🤖 AI Summary
Existing vision-language-action (VLA) models struggle to jointly handle temporal prediction and object perception in complex scenes due to their reliance on disentangled latent spaces, which limits robustness. This work proposes the first approach that unifies object perception and temporal dynamics within a shared semantic latent space. By decomposing object-centric representations and using them to condition continuous action generation, the method emphasizes physically relevant cues while suppressing task-irrelevant variations. This joint modeling significantly enhances generalization under distribution shifts, achieving higher success rates and improved robustness across diverse simulated and real-world benchmarks, including LIBERO, LIBERO-Plus, MetaWorld, and SimplerEnv.
📝 Abstract
Robust robotic manipulation requires not only predicting how the scene evolves over time, but also recognizing task-relevant objects in complex scenes. However, existing VLA models face two limitations. They typically act only on the current frame, while future prediction and object-aware reasoning are often learned in separate latent spaces. We propose OFlow (injecting Object-Aware Temporal Flow Matching into VLAs), a framework that addresses both limitations by unifying temporal foresight and object-aware reasoning in a shared semantic latent space.
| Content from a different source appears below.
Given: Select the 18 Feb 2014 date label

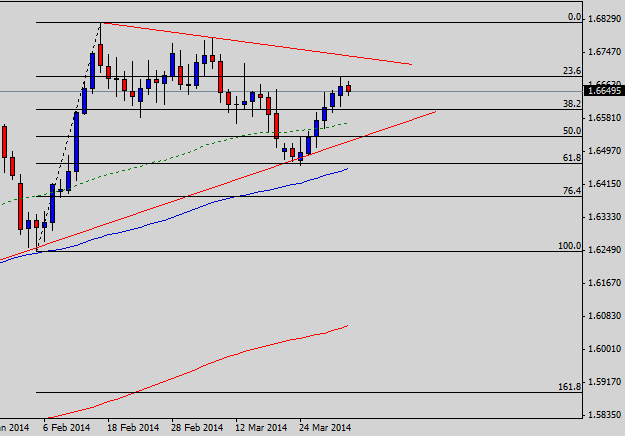Looking at the screenshot, I should tap(133, 426).
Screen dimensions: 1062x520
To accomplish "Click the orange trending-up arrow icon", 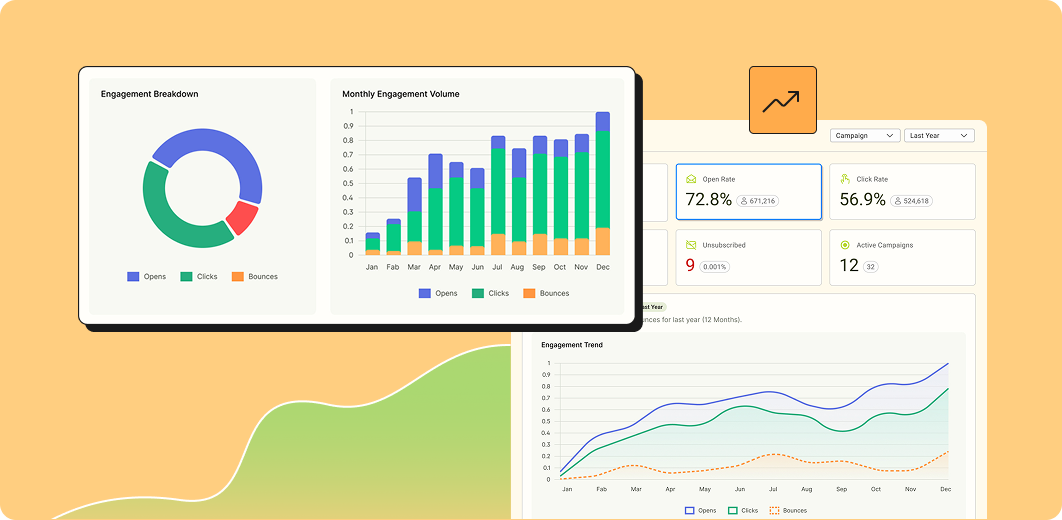I will (x=782, y=100).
Our method forecasts future latents with temporal flow matching, factorizes them into object-aware representations that emphasize physically relevant cues while filtering task-irrelevant variation, and conditions continuous action generation on these predictions. By integrating OFlow into VLA pipelines, our method enables more reliable control under distribution shifts. Extensive experiments across LIBERO, LIBERO-Plus, MetaWorld, and SimplerEnv benchmarks and real-world tasks demonstrate that object-aware foresight consistently enhances robustness and success.